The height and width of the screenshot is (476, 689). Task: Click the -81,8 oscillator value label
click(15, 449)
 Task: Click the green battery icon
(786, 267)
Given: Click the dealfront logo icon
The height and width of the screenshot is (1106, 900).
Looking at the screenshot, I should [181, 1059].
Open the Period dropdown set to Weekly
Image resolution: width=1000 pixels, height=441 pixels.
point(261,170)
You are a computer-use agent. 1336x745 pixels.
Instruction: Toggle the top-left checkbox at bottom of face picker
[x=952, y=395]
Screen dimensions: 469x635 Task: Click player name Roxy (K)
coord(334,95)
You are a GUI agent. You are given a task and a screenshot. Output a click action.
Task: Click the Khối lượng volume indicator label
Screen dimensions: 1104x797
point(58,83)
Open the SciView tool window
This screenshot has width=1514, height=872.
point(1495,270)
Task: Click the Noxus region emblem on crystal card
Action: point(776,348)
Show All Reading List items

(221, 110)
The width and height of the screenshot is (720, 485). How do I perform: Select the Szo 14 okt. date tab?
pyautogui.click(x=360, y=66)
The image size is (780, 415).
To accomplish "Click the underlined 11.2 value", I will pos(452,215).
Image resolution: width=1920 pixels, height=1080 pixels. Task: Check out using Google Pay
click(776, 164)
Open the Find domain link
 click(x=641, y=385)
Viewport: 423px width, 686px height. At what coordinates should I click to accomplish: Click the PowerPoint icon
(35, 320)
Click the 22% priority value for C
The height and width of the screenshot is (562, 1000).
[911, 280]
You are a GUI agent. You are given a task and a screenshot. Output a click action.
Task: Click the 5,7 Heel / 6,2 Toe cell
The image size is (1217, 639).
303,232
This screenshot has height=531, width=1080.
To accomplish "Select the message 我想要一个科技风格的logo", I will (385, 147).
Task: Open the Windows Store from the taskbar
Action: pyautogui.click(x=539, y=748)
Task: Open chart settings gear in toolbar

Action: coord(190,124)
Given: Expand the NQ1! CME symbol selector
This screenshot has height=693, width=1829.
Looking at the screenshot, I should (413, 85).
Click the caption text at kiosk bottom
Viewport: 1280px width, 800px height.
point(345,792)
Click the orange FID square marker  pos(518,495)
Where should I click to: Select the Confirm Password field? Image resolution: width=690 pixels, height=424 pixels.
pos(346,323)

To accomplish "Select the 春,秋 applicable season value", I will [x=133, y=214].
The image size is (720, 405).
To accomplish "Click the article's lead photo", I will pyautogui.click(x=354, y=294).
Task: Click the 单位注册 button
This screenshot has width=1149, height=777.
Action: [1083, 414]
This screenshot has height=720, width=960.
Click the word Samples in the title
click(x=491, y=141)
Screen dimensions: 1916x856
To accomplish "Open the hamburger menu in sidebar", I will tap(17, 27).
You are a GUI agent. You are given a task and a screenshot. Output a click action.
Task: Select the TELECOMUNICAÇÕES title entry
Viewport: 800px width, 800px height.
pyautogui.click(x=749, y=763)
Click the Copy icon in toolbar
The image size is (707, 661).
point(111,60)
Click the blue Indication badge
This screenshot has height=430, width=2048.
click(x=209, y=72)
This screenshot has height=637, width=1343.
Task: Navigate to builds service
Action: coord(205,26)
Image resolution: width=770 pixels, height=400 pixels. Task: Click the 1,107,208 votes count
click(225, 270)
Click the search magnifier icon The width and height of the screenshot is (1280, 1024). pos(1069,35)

------------

- WHAT THE EXERCISE ASKS -
Word for word, transcribe all of the material.

- RESPONSE BOX -
The height and width of the screenshot is (476, 689). Task: Click the -81,8 oscillator value label
click(15, 449)
 Task: Click the green battery icon
(786, 267)
Given: Click the dealfront logo icon
The height and width of the screenshot is (1106, 900).
Looking at the screenshot, I should [181, 1059].
Open the Period dropdown set to Weekly
Image resolution: width=1000 pixels, height=441 pixels.
point(261,170)
You are a computer-use agent. 1336x745 pixels.
Instruction: Toggle the top-left checkbox at bottom of face picker
[x=952, y=395]
Screen dimensions: 469x635 Task: Click player name Roxy (K)
coord(334,95)
You are a GUI agent. You are given a task and a screenshot. Output a click action.
Task: Click the Khối lượng volume indicator label
Screen dimensions: 1104x797
point(58,83)
Open the SciView tool window
This screenshot has width=1514, height=872.
point(1495,270)
Task: Click the Noxus region emblem on crystal card
Action: point(776,348)
Show All Reading List items

(221, 110)
The width and height of the screenshot is (720, 485). How do I perform: Select the Szo 14 okt. date tab?
pyautogui.click(x=360, y=66)
The image size is (780, 415).
To accomplish "Click the underlined 11.2 value", I will pos(452,215).
Image resolution: width=1920 pixels, height=1080 pixels. Task: Check out using Google Pay
click(776, 164)
Open the Find domain link
 click(x=641, y=385)
Viewport: 423px width, 686px height. At what coordinates should I click to accomplish: Click the PowerPoint icon
(35, 320)
Click the 22% priority value for C
The height and width of the screenshot is (562, 1000).
[911, 280]
You are a GUI agent. You are given a task and a screenshot. Output a click action.
Task: Click the 5,7 Heel / 6,2 Toe cell
The image size is (1217, 639).
303,232
This screenshot has height=531, width=1080.
To accomplish "Select the message 我想要一个科技风格的logo", I will (385, 147).
Task: Open the Windows Store from the taskbar
Action: pyautogui.click(x=539, y=748)
Task: Open chart settings gear in toolbar

Action: coord(190,124)
Given: Expand the NQ1! CME symbol selector
This screenshot has height=693, width=1829.
Looking at the screenshot, I should (413, 85).
Click the caption text at kiosk bottom
Viewport: 1280px width, 800px height.
point(345,792)
Click the orange FID square marker  pos(518,495)
Where should I click to: Select the Confirm Password field? Image resolution: width=690 pixels, height=424 pixels.
pos(346,323)

To accomplish "Select the 春,秋 applicable season value", I will [x=133, y=214].
The image size is (720, 405).
To accomplish "Click the article's lead photo", I will pyautogui.click(x=354, y=294).
Task: Click the 单位注册 button
This screenshot has width=1149, height=777.
Action: [1083, 414]
This screenshot has height=720, width=960.
Click the word Samples in the title
click(x=491, y=141)
Screen dimensions: 1916x856
To accomplish "Open the hamburger menu in sidebar", I will tap(17, 27).
You are a GUI agent. You are given a task and a screenshot. Output a click action.
Task: Select the TELECOMUNICAÇÕES title entry
Viewport: 800px width, 800px height.
pyautogui.click(x=749, y=763)
Click the Copy icon in toolbar
The image size is (707, 661).
point(111,60)
Click the blue Indication badge
This screenshot has height=430, width=2048.
click(x=209, y=72)
This screenshot has height=637, width=1343.
Task: Navigate to builds service
Action: coord(205,26)
Image resolution: width=770 pixels, height=400 pixels. Task: Click the 1,107,208 votes count
click(225, 270)
Click the search magnifier icon The width and height of the screenshot is (1280, 1024). pos(1069,35)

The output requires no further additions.